Findings demonstrate the utility of machine learning in aiding clinical risk stratification within a complex patient cohort.
Unfortunately, a substantial portion of pregnancies in lupus patients are complicated by an adverse pregnancy outcome (APO). This can include preterm delivery, intrauterine growth restriction and foetal mortality. Given the high prevalence of APOs in this group, there has been considerable interest in predicting those at the greatest risk of negative outcomes, to permit enhanced observation and intervention in these patients. The EUREKA algorithm was developed to predict obstetric risk in patients with different subsets of antiphospholipid antibodies and generated significant discourse.1 More recently, machine learning (ML) methodology has been applied by Fazzari et al to a large observational cohort (PROMISSE) to identify additional predictors of APO.2
The PROMISSE cohort enrolled 385 pregnant women with mild to moderate SLE both with and without antiphospholipid antibody positivity. They collected data on pregnancy outcomes between 2003 and 2013 from 9 North American sites. Exclusion criteria included a daily prednisone dose >20mg, a urinary PCR >1000, serum creatinine >1.2 mg/dL, type 1 or 2 diabetes mellitus, or systemic hypertension.

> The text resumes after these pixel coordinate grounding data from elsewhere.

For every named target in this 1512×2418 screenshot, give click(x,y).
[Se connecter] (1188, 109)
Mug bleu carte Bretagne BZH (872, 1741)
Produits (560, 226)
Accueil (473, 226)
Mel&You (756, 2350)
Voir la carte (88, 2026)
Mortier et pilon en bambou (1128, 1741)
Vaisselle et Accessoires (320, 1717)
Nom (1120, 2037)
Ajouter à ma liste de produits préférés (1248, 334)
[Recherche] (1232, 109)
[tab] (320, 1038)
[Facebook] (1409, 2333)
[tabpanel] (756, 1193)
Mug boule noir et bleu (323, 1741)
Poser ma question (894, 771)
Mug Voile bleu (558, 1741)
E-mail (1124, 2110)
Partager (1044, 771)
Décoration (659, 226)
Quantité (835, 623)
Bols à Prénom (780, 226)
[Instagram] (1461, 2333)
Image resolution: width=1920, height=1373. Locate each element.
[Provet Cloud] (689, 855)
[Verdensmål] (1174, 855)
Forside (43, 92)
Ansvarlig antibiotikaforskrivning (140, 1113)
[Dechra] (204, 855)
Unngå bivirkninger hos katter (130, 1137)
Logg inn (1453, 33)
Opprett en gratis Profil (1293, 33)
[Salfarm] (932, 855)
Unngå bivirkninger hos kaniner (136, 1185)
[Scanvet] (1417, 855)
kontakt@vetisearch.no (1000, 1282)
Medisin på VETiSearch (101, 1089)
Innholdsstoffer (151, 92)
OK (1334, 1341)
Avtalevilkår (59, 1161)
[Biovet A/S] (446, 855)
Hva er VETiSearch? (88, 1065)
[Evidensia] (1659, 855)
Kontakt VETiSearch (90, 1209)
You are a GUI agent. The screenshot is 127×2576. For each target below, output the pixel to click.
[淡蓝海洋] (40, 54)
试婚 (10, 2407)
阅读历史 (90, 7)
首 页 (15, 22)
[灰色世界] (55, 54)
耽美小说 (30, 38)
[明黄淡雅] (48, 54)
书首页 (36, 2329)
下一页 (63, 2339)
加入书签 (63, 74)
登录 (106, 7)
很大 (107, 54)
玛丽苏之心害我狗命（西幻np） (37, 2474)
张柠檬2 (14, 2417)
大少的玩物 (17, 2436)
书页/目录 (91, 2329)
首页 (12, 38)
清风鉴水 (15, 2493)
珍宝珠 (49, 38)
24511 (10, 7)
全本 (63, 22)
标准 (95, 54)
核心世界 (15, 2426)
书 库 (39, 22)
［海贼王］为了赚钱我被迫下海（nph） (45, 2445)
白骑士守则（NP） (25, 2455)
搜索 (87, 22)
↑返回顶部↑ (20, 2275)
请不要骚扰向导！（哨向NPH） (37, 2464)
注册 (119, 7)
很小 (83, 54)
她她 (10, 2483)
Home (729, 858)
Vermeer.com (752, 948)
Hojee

Previous work in this cohort has linked increased levels of the complement activation products Bb and sC5b-9 to higher rates of APOs.3 More recently, Fazzari et al have applied several ML approaches to the PROMISSE cohort and compared these to logistic regression modelling to identify predictors of APO in SLE patients.2
Approaches were trialled including least absolute shrinkage and selection operator (LASSO), random forest, neural network, support vector machines (SVM-RBF) gradient boosting, and SuperLearner. These were compared via area under the receiver operating characteristic (AUROC). Forty-one predictors assessed during routine care of patients with SLE were used to build these models.
Fazzari et al identified several risk factors for APO including high disease activity, lupus anticoagulant positivity, thrombocytopenia, and antihypertensive use. When comparing AUROC, the SuperLearner package had the numerically superior area under the curve (AUC) (0.78). However, this was not significantly different to LASSO, SVM-RBF, or random forest (AUC 0.77 in all cases).
Weaknesses of the PROMISSE cohort are its exclusion of high disease activity SLE patients and those with a systemic blood pressure of > 140/90mmHg. Additionally, the proportion of patients with APOs within the cohort was low (18.4%), likely in part related to the stringent exclusion criteria. A recent retrospective Portuguese study of which did not exclude high disease activity of lupus nephritis patients identified a far higher rate of APO (41.4%) in their SLE cohort.4 Indeed, Ntali et al recently demonstrated reduced APOs in SLE patients with low disease activity in a prospective observational study.5 Application of these models in a higher disease burden cohort would therefore be desirable.
This work demonstrates the utility of ML in aiding clinical risk stratification within a complex patient cohort. The utilization of standard clinical variables and comparison of several ML techniques are substantial strengths of this work. However, further validation in external cohorts is desirable. The application of ML methodology in risk stratification within SLE may provide better clarity in a heterogeneous patient cohort. Additionally, in the future, similar methodological approaches could be trialled across the autoimmune connective tissue disease spectrum to provide better prognostic information to patients at diagnosis, irrespective of their diagnostic label.